Filing bankruptcy on your own will likely be difficult unless you have an extensive legal background. Filing bankruptcy with an attorney should be a relatively simple process as far as legal procedures go. You should have a good understanding of your financial situation when you have a consultation with an attorney. Your attorney will likely require you to fill out a client information packet so they have basic information for your petition and so they know which documents will be required for your case. You must fill out this packet to the best of your ability, with as accurate names, dates, and addresses as possible.
The attorney will draft your petition, review and sign it with you, and they will file it for you. You will need to attend a 341 Meeting of Creditors, which your attorney will attend for you. As long as you have taken your online credit counseling courses, at that point in a Chapter 7 you are just waiting to be discharged. You will simply continue making your payments in a Chapter 13.

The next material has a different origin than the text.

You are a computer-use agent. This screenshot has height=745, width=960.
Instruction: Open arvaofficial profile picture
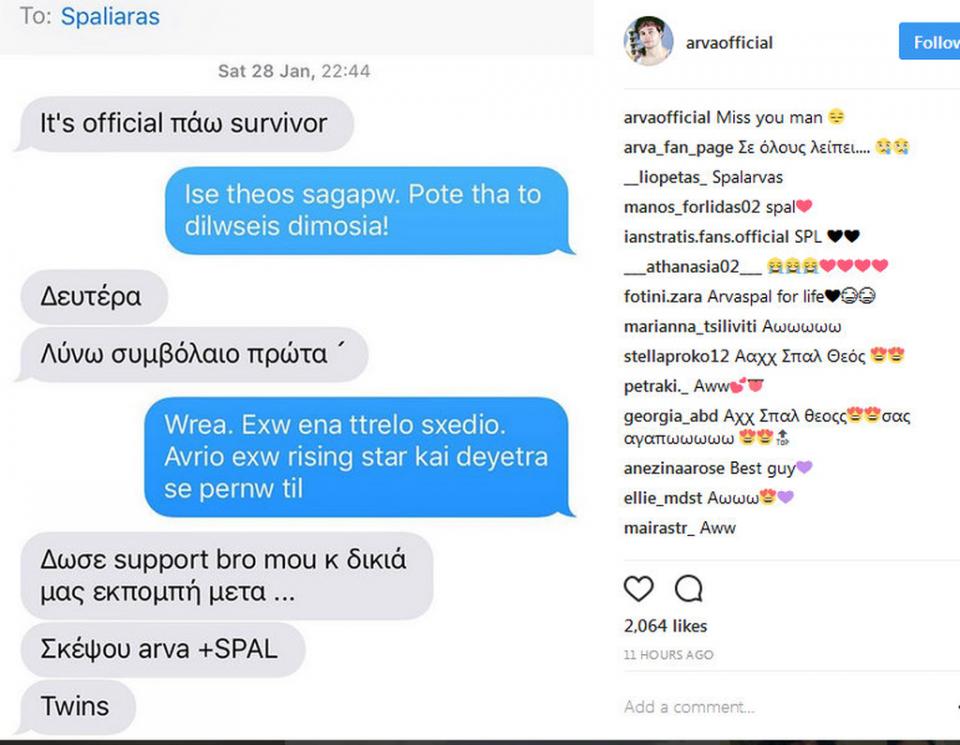(x=648, y=41)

This isn’t even true for Chapter 7. There are two ways to qualify for Chapter 7- by making less than your state’s median income or by passing the means test. The means test deducts mandatory costs from your monthly budget to see if there is enough remaining to pay your debts. Qualifying through income already makes about half of filers eligible, and the means test allows even more to file. Those who don’t qualify for Chapter 7 will likely qualify for Chapter 13. Chapter 13 requires income to make the monthly payments and limits on debt. These limits are $419,275 for unsecured debt and $1,257,850 for secured debt.

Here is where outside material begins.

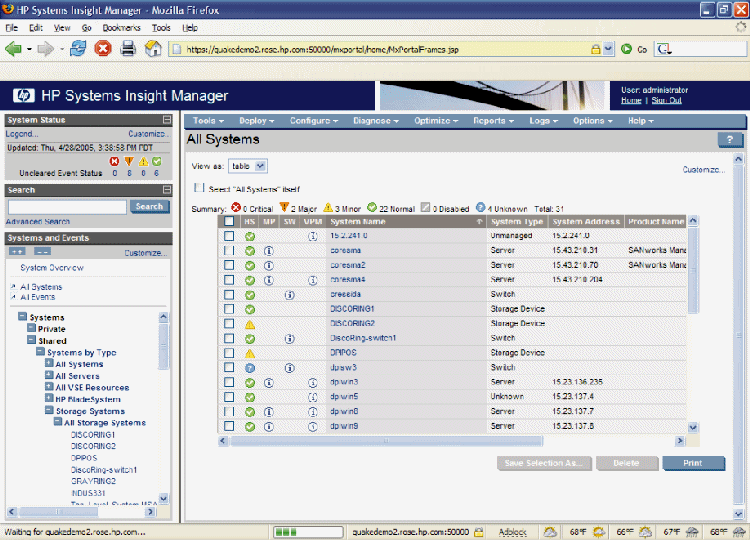Click the Advanced Search link

[38, 221]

Hopefully you will only need to file once, but you can file again if the need arises. There are some restrictions that you must follow. You must wait 8 years between Chapter 7 bankruptcies. If you absolutely need the protections of bankruptcy again sooner than that, you can file Chapter 13 after 4 years. The waiting periods after a Chapter 13 aren’t as long. You must wait 2 years after discharge to file Chapter 13 again. If you want to file Chapter 7, you will need to wait 6 years from your Chapter 13 filing date.
You will have to list all of your debts in your bankruptcy, including personal loans from family and friends. Paying these debts in favor of the rest of your creditors is referred to preferential or insider payments. You should list all your debts in the interest of transparency to avoid negative consequences in your case.
Some debts need to be fully repaid in Chapter 13, like arrearages on child support and your mortgage. The balance on financed vehicles will also need to be paid in full in Chapter 13. You may end up paying your monthly mortgage in your payment plan, but you won’t have to pay the full balance over the 3-5 years. There will be a minimum amount you need to pay, but you may only end up paying a portion of unsecured debts like credit cards and medical bills.